Apurou-se que uma das redes de supermercados envolvidas nas investigações mudou artificiosamente o local de sua sede tão somente para passar a ser fiscalizada por auditores fiscais da delegacia da Receita Federal de Nova Iguaçu integrantes do esquema criminoso, passando, a partir de então, a receber uma espécie de blindagem contra fiscalizações tributárias.

O modus operandi e a forma como os valores indevidos eram angariados e distribuídos entre os membros de equipes diversas de auditores-fiscais, para que fossem lavrados autos de infração de valores inferiores aos devidos, foram revelados por um colaborador.
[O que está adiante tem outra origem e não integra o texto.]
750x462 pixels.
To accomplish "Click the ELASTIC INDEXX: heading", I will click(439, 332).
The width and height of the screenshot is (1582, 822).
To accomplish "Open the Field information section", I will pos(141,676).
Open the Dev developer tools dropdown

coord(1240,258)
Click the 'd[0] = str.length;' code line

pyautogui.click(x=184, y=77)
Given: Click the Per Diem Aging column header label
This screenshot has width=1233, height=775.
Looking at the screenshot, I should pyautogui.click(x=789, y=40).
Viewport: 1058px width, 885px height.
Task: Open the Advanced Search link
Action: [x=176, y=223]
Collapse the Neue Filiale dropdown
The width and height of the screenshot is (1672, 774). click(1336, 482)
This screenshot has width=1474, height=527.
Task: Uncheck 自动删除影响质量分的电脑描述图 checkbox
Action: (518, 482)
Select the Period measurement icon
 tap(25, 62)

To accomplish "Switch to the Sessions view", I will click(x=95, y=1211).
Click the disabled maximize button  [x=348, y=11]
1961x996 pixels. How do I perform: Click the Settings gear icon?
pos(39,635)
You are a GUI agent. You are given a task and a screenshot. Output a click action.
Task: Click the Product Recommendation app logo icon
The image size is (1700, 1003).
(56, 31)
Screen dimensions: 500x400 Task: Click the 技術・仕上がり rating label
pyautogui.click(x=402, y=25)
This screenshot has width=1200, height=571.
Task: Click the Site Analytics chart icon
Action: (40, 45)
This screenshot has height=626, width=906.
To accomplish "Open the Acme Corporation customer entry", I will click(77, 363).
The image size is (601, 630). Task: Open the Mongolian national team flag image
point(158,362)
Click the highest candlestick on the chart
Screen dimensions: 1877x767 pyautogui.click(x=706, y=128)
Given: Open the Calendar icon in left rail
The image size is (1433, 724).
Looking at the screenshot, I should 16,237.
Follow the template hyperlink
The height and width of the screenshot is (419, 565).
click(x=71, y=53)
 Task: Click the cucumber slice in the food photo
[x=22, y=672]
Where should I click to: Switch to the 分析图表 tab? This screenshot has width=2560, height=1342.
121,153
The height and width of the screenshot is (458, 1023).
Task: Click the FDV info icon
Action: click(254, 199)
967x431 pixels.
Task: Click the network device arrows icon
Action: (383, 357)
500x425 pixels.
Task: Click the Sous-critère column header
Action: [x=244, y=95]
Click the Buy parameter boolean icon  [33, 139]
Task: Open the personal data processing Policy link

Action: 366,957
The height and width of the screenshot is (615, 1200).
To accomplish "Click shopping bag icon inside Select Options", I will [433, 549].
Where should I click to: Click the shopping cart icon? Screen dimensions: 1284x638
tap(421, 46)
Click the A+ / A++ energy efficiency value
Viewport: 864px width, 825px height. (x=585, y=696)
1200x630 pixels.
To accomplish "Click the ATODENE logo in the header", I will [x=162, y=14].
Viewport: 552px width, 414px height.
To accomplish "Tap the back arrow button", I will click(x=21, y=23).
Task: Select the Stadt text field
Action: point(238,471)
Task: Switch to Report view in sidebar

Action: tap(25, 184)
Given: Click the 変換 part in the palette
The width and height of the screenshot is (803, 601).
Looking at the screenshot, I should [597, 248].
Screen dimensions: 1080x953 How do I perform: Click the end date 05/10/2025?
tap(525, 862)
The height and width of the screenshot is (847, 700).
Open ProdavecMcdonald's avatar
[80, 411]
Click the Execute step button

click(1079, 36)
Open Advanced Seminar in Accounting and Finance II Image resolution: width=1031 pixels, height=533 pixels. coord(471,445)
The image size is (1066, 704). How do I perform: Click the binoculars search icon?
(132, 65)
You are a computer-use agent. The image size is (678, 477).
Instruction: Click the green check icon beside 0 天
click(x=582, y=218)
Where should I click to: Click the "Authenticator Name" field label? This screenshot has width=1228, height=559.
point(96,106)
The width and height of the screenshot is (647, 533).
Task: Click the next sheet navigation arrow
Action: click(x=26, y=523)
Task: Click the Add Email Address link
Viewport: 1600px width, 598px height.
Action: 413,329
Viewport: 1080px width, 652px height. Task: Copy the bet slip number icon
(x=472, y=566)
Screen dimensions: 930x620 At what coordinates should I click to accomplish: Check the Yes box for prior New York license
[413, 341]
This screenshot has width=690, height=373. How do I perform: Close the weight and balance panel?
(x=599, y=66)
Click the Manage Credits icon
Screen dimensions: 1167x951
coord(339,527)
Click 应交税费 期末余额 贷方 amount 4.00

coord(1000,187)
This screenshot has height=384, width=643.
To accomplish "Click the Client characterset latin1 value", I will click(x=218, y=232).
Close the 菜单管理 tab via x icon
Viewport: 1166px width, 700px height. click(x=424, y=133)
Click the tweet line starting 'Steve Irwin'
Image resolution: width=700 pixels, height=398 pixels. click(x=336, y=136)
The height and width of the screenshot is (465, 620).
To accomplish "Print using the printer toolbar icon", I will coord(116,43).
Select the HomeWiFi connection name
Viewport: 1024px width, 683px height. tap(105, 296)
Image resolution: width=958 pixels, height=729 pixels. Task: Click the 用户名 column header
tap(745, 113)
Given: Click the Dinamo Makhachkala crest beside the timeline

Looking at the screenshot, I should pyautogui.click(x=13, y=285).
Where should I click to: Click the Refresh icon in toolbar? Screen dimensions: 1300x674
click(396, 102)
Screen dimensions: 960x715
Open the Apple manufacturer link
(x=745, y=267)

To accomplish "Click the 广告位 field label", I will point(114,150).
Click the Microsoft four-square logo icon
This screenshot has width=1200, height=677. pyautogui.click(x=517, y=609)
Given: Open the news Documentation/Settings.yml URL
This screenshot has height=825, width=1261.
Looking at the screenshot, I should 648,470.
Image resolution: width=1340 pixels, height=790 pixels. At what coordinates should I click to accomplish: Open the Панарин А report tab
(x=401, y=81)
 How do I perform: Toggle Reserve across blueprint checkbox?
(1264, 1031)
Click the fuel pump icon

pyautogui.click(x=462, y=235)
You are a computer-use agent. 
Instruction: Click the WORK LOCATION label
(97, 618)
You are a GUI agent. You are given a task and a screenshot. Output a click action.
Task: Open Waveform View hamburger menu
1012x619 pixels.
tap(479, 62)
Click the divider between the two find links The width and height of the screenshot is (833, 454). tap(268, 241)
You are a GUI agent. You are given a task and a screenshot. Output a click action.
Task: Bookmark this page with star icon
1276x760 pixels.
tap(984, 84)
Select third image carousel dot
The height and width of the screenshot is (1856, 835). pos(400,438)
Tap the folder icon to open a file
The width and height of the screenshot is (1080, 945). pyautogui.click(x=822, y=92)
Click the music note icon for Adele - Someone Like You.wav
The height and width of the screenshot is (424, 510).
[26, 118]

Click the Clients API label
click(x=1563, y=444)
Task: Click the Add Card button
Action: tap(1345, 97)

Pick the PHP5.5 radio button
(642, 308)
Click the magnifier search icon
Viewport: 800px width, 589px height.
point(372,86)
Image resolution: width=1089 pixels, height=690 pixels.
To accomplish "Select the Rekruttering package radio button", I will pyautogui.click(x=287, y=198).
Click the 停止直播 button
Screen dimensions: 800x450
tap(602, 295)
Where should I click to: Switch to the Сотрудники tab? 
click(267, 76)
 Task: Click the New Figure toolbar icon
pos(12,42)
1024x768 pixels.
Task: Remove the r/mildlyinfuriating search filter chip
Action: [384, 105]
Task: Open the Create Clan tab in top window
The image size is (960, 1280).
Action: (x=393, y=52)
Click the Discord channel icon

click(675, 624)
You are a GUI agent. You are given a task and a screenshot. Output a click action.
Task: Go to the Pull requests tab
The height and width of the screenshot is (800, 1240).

“O arranjo ilícito perpetrado pelos denunciados foi capaz de subverter os mecanismos de controle implementados pela RFB. A cobrança de valores espúrios ocorria tanto na Divisão de Fiscalização, quanto na Divisão de Programação, responsável por selecionar os contribuintes a serem fiscalizados. No âmbito da Divisão de Fiscalização, os fiscais de ponta eram responsáveis por arrecadar os valores a título de propina, notadamente em razão do contato direto com o contribuinte. Os valores eram repassados para os chefes de equipes, os quais, por sua vez, repassam aos superiores hierárquicos. O montante a ser arrecadado normalmente era definido pelos próprios fiscais de base, e os chefes de equipes decidem a porcentagem que será repassada a cada um dos integrantes das equipes”, explicam.